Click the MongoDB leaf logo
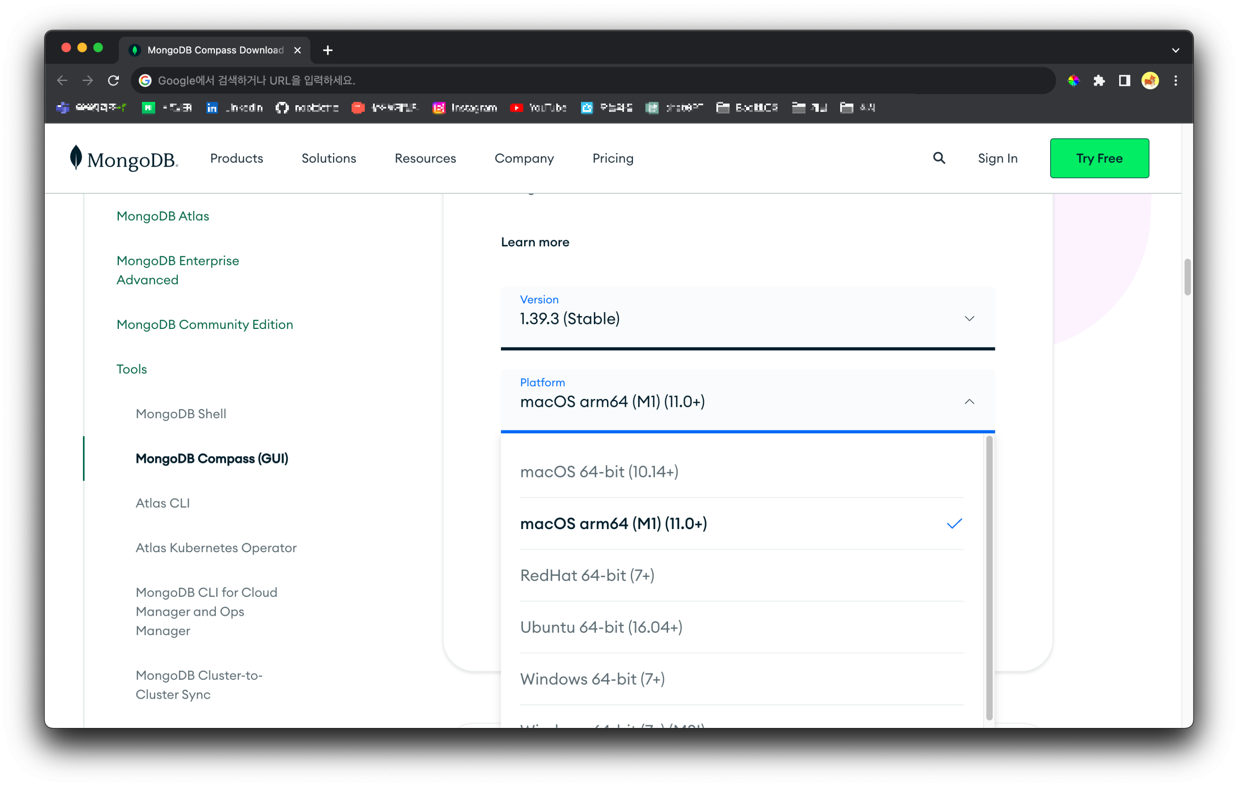pyautogui.click(x=76, y=157)
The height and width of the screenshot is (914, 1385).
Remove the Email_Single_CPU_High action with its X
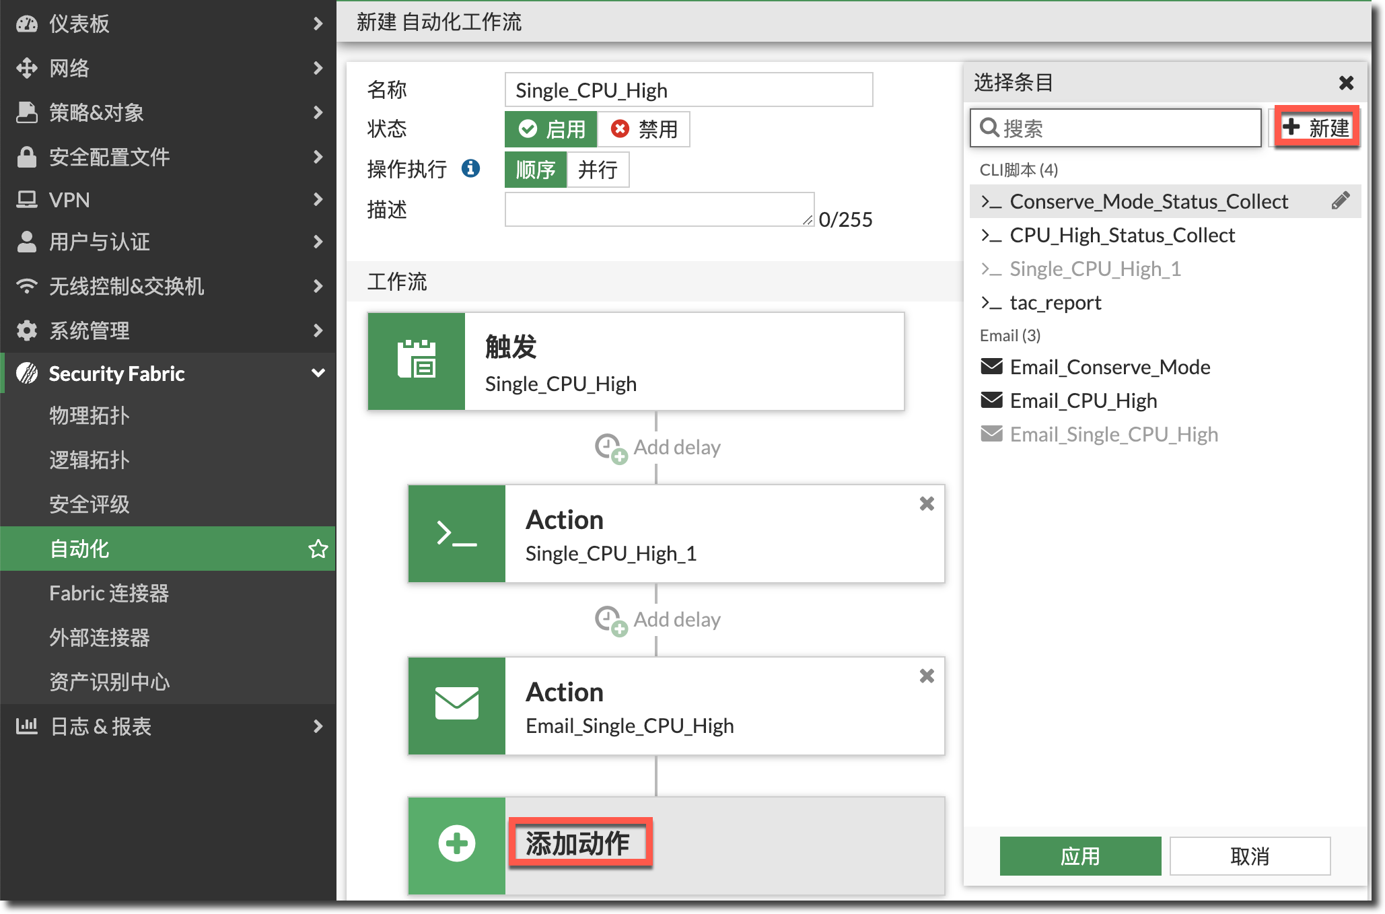pos(927,676)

-*-

◆ **EXERCISE REQUIREMENTS**:
Starting with the line that holds "Remove the Email_Single_CPU_High", copy every line exactly through the final line of the material, but skip the pictures.

◆ **WRITTEN ANSWER**:
Remove the Email_Single_CPU_High action with its X
pos(927,676)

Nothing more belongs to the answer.